Those who believe that the answer can be found entirely in the realm of the material—unemployment or the uneven distribution of the deserts of Globalism—are mistaken. These economic factors are important, but they do not explain the appeal of populists in countries and strata of society which cannot be included in a discontent that stems from economic dissatisfaction alone. It is also an explanation that laughably reduces the human person to his or her material needs only. The issues of values and the spiritual wellbeing of the person are no less an important factor in answering Francis’ question.

I want to postulate that the human condition is such that each of us—consciously or subconsciously—seeks to satisfy not only material needs, but metaphysical ones too. Among them first and foremost, is the wish or need to give both significance and meaning to our short lives—a significance and meaning that goes beyond that which serves one’s own self interests. Values play a role in satisfying that primordial drive. And it is here that we find a major deficit in the ways we have articulated and come to understand the “values of Europe.”

What are these values? Again and again we face the Holy Trinity: Democracy, human rights, and the rule of law. Yes, Europe does stand for these values. And yes, we should never accept to live in a society which does not respect and honor these values. The metaphor of the Holy Trinity is more than an irony: Like the real Holy Trinity, they are three which are one—indivisible. You cannot have democracy without fundamental rights, as that would simply be a return to the tyranny of the majority. Hitler and Mussolini were hugely popular at their time and came to power democratically. A society cannot have human rights without the rule of law, etc., etc. For example, the idea of an illiberal democracy is ontologically an impossibility, an oxymoron.

= What to work on =
**A.** Answer these questions about the excerpt on European values and populism:
(i) Which three values make up what the excerpt calls the Holy Trinity?
(ii) Apart from material needs, what kind of needs does the excerpt say each of us seeks to satisfy?
(iii) What does the excerpt call the idea of an illiberal democracy?
**B.** Can you carry the excerpt on European values and populism forward from its final sentence?
The data after this point come from a different source.

(Pointing data for screenshots)
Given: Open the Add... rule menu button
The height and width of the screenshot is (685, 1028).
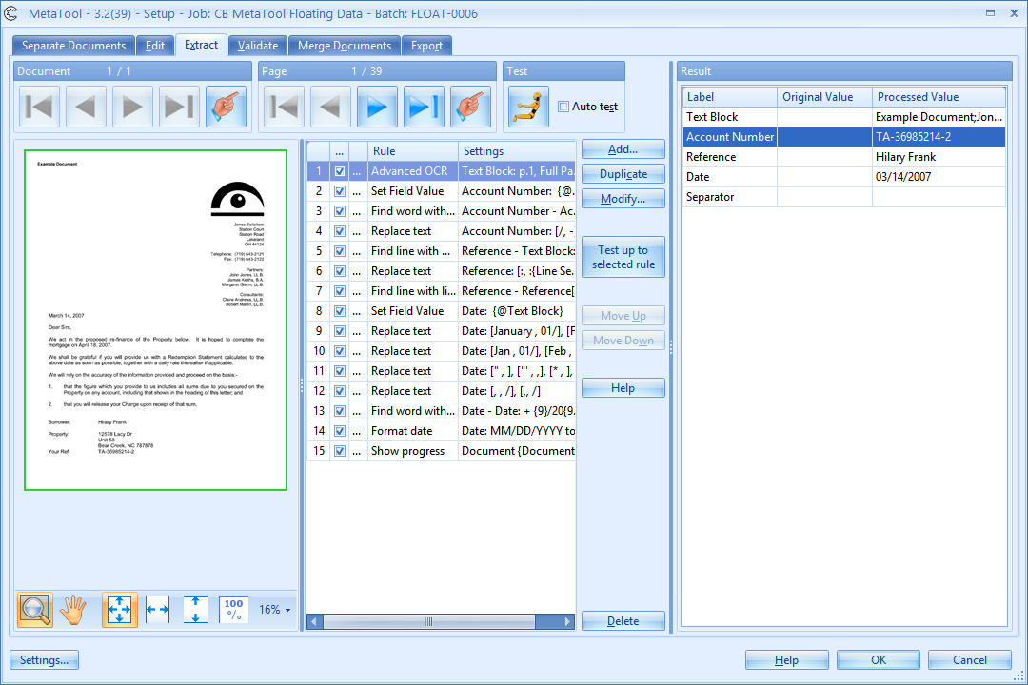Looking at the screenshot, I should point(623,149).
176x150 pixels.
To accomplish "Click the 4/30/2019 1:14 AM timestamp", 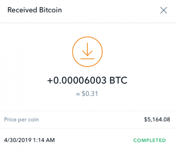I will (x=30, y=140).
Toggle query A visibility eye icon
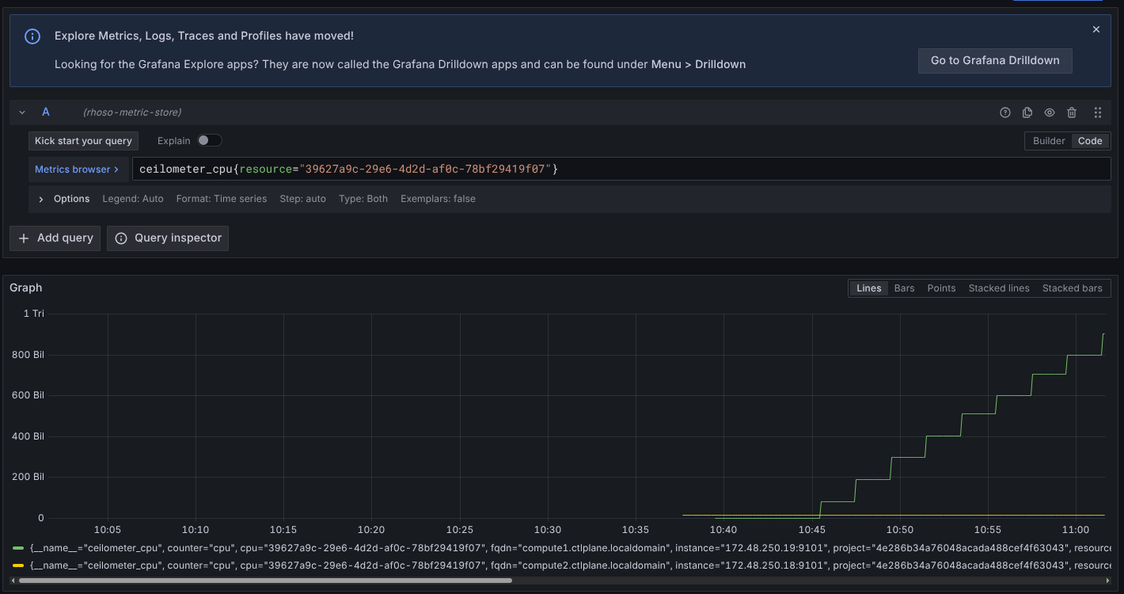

= Written responses =
**A.**
(i) Democracy, human rights, and the rule of law.
(ii) Metaphysical needs.
(iii) Ontologically an impossibility, an oxymoron.

**B.**
But there is an aspect of the Holy Trinity, of these values, which is rarely discussed. Fundamental rights guarantee our liberties, but they give us no guidance on how to act under the canopy of such liberties. Democracy is a technology of governance—indispensable. But it does not tell us how to exercise democratic powers. A democracy of evil people will be evil, even if democratic. This is true for liberties and obviously for the rule of law. There can be pretty nasty laws, which do not necessarily violate fundamental rights but are nasty nonetheless.

The Holy Trinity of values provides the conditions for action—individual and collective—but not its content.

They are a necessary, but not a sufficient, condition to satisfy the primordial quest for meaning and significance. Let me then mention three of the classical values which have disappeared from our public life that—in the past—catered just to that. We may wish to call them the Unholy Trinity of Values.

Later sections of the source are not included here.